Would you retype exactly the lines below, from the one containing "Viewport: 1568px width, 779px" through the end of the entries, both ends included, but not the pictures?

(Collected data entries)
-=-=-=-=-

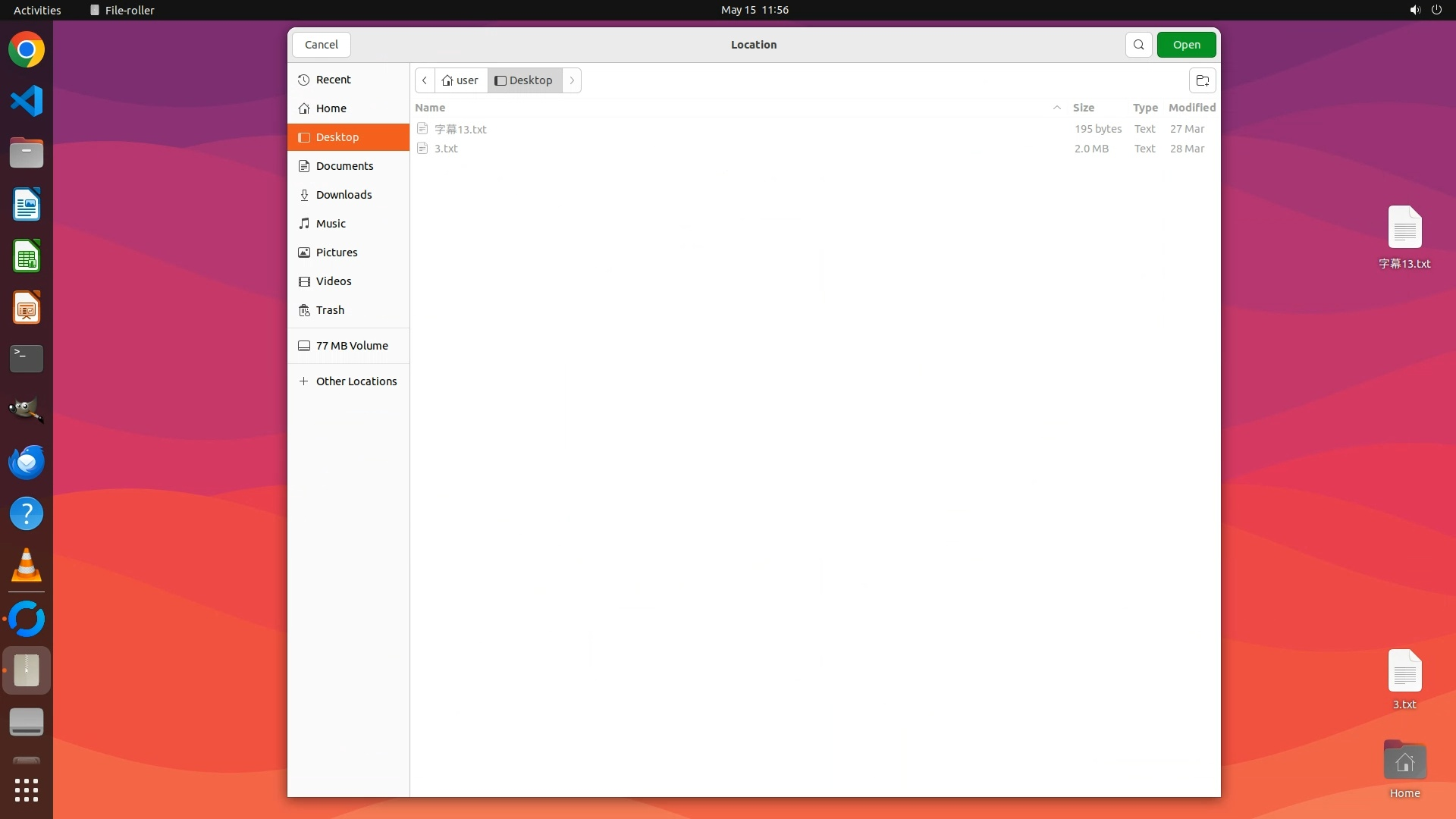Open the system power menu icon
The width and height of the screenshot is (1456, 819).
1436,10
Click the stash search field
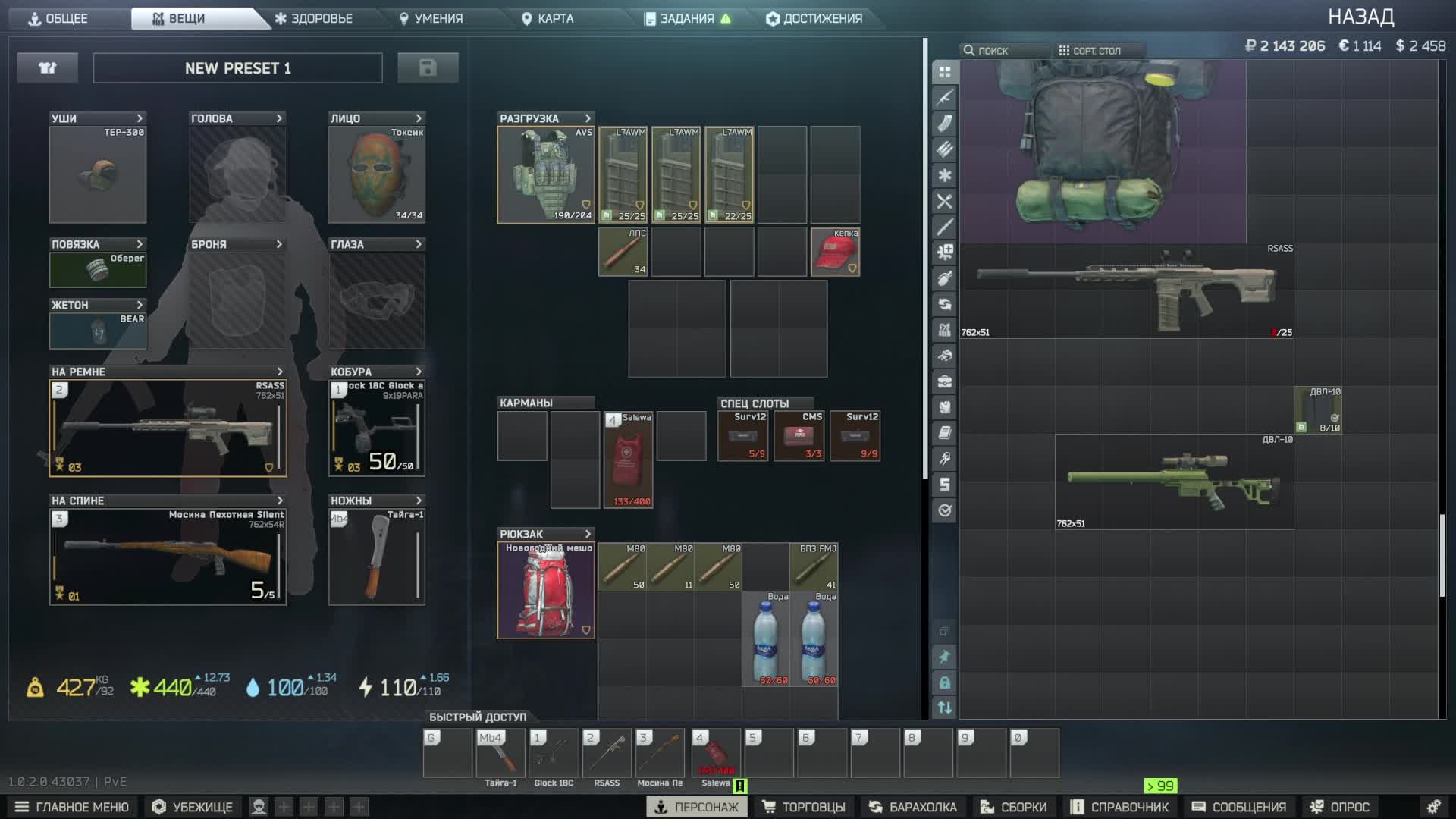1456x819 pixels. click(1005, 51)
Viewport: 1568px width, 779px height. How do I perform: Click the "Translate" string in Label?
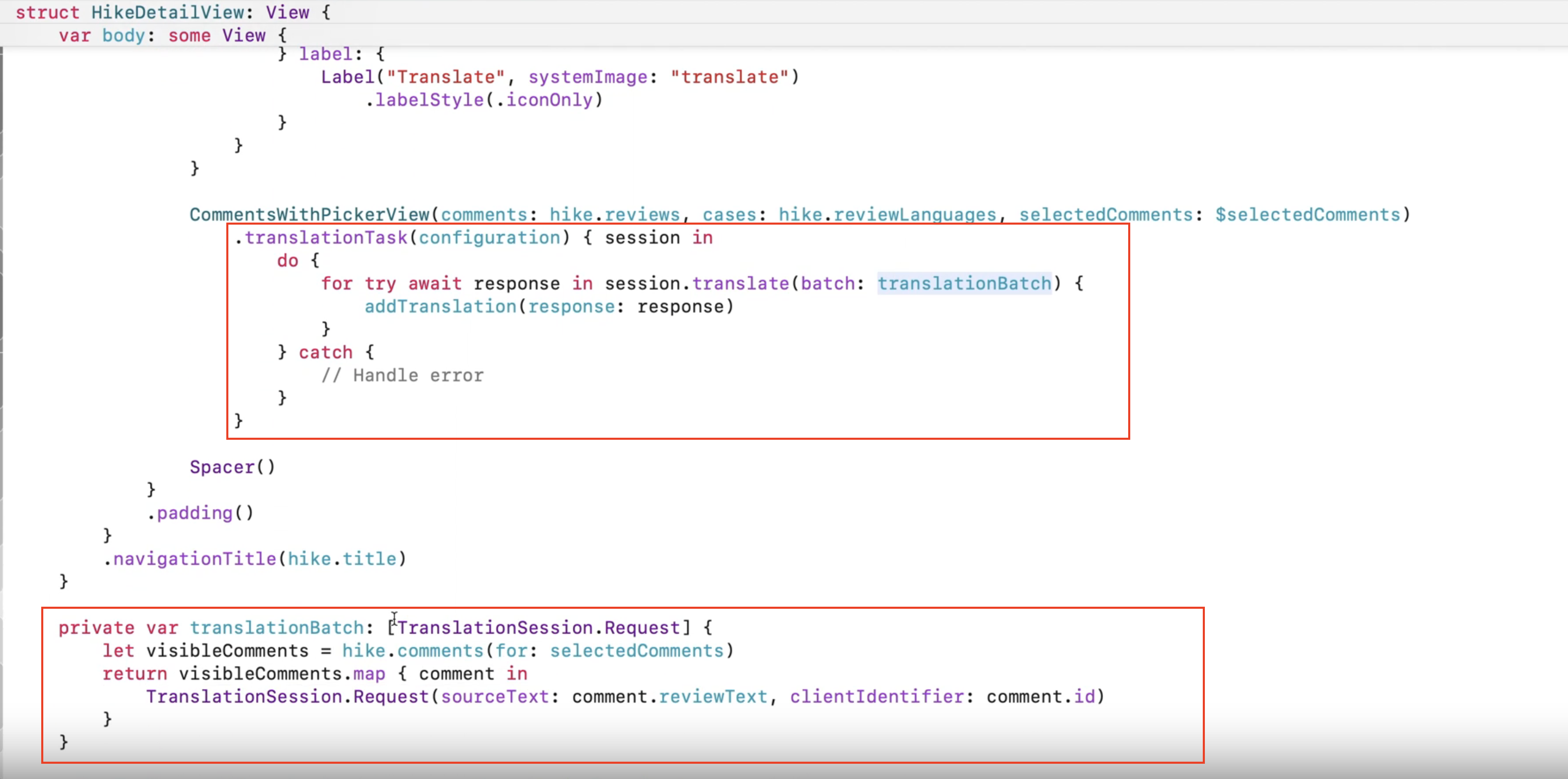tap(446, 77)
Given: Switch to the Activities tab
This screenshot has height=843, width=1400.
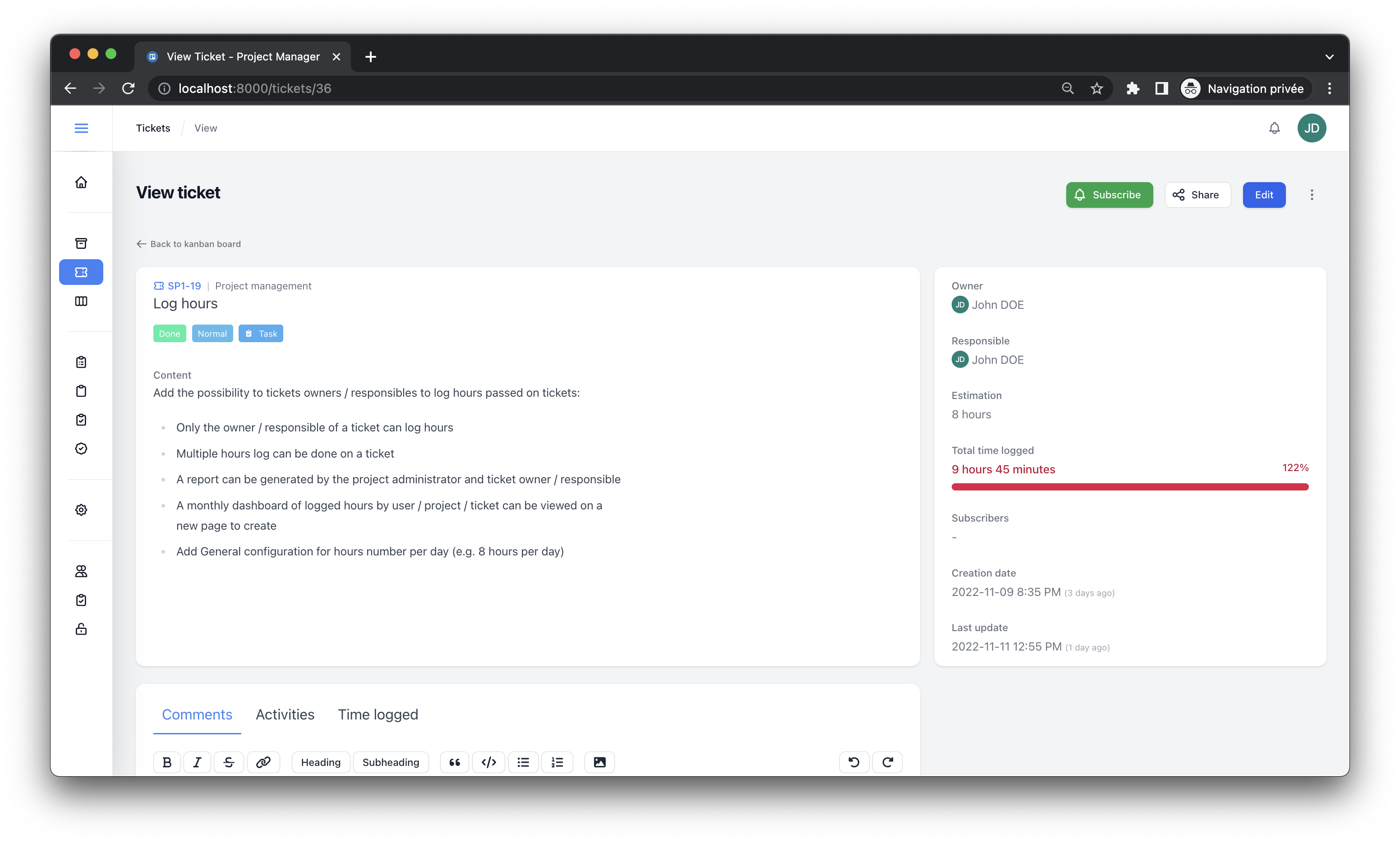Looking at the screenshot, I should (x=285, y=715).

-=-=-=-=-

— Answer for this exercise —
Viewport: 1568px width, 779px height. How do I perform: Click the "Translate" string in Label?
tap(446, 77)
Given: Switch to the Activities tab
This screenshot has height=843, width=1400.
Looking at the screenshot, I should (x=285, y=715).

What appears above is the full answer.